The Swin Transformer is composed of four parts: (1) multi-layer perceptron (MLP); (2) window multi-head self-attention layer (W-MSA); (3) sliding-window multi-head self-attention layer (SW-MSA), and (4) layer normalization (LN). The backbone of the Swin Transformer is shown in Figure 3.

It can be seen from Figure 3 that the features input to the Swin Transformer backbone network are first normalized by LN, and learned by W-MSA. Then, the residual is calculated, and the results are passed through an LN and an MLP. Finally, the residual operation is performed again to obtain the output features of this layer. SW-MSA is similar to W-MSA in structure, but the difference is that the SW-MSA requires the sliding window operation. During the whole process, the output of each step is represented in Formulas (1) to (4):

{\hat{z}}^{l} = W - M S A (L N (z^{l - 1})) + z^{l - 1}

(1)

z^{l} = M L P (L N ({\hat{z}}^{l})) + {\hat{z}}^{l}

(2)

{\hat{z}}^{l + 1} = S W - M S A (L N (z^{l})) + z^{l}

(3)

z^{l + 1} = M L P (L N ({\hat{z}}^{l + 1})) + {\hat{z}}^{l + 1}

(4)

The overall network structure of the Swin Transformer is shown in Figure 4.

The self-attention mechanism is the key module of Swin Transformer, and its calculation method is shown in Formula (5). Q, K, and V are query, key, and value, respectively. d is the query dimension. B is relative position offset.

A = A ttention (Q, K, V) = S oft M ax (\frac{Q K^{T}}{\sqrt{d}} + B) V

(5)

As the depth of the Swin Transformer increases, the image blocks are gradually merged to construct a hierarchical transformer, which can be used as a general visual backbone network for tasks such as image classification, target detection, and semantic segmentation, and can also be used for dense prediction tasks, improving the performance of small-target detection.

2.3. Mask R-CNN

Mask R-CNN is a well-known member of the R-CNN family. Its outstanding performance in target detection and semantic segmentation makes it one of the best target detection models at present.

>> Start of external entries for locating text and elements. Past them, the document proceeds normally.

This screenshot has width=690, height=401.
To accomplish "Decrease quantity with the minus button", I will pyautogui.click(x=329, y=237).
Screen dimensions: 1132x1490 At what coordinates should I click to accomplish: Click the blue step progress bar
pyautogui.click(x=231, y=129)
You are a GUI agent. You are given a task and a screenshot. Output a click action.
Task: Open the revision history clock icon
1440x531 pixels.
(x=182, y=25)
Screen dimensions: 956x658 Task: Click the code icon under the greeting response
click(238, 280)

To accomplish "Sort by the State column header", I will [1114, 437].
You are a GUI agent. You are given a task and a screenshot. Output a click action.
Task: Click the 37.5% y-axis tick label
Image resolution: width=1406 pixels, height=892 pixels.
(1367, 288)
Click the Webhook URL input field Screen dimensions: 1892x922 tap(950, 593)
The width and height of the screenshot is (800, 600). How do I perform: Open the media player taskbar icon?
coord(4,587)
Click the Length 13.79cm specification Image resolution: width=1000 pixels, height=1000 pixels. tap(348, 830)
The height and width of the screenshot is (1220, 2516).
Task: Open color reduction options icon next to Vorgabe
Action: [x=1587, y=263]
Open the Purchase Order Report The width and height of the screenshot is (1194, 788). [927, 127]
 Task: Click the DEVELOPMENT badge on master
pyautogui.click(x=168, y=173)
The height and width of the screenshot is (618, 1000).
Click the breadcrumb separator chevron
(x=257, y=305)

As shown in Figure 5, a mask prediction branch is added on the basis of the Faster R-CNN, and a Feature Pyramid Network (FPN) is incorporated into the backbone (ResNet-50) for feature extraction, enabling better utilization of multi-scale information; also, the region of interest pooling layer is improved (Region of Interesting Pooling, Rol Pooling) is the ROI matching layer (Region of Interesting Align, Rol Align), and the bilinear interpolation method is used to replace the rounding method in the prediction box extraction process. The method solves the problem that the two quantification times are not matched in the application of Rol Pooling in the Faster R-CNN, improving the accuracy of the candidate frame. The Mask R-CNN image-processing method mainly comprises the following steps of: firstly, inputting an image into a residual network to extract features, generating a multi-scale feature map, carrying out side connection, and carrying out tensor addition on the feature map in each stage after double up-sampling and on the adjacent bottom layer; and then, which is sent to the Region Proposal Network (RPN) to generate candidate regions on the feature maps of different sizes, and input the candidate regions and the feature maps into Rol Align to obtain a prediction box, and finally classify and regress the prediction box to generate a high-quality instance segmentation mask of the detected object. On the whole, Mask R-CNN has been greatly improved in all aspects of performance compared with Faster R-CNN. In terms of loss function, Mask R-CNN creatively uses a multi-task loss function to minimize the value of the loss function by means of continuous learning, and finally achieves the global optimal solution.

2.4. PAFPN

Based on FPN, PAFPN adds the fusion path from bottom to top, enhancing the multi-scale fusion information of FPN. Low-level features play an important role in locating large targets, but there is a long path between high-level features and low-level features (as shown in Figure 6a), bringing great difficulty in performing accurate positioning. In order to enhance the feature pyramid with low-level accurate positioning information and shorten the information path, a bottom-up path enhancement based on FPN (shown in Figure 6b) is created by PAFPN, which can improve the feature pyramid architecture and shorten the information path by using the precise positioning signals stored in the low-level features.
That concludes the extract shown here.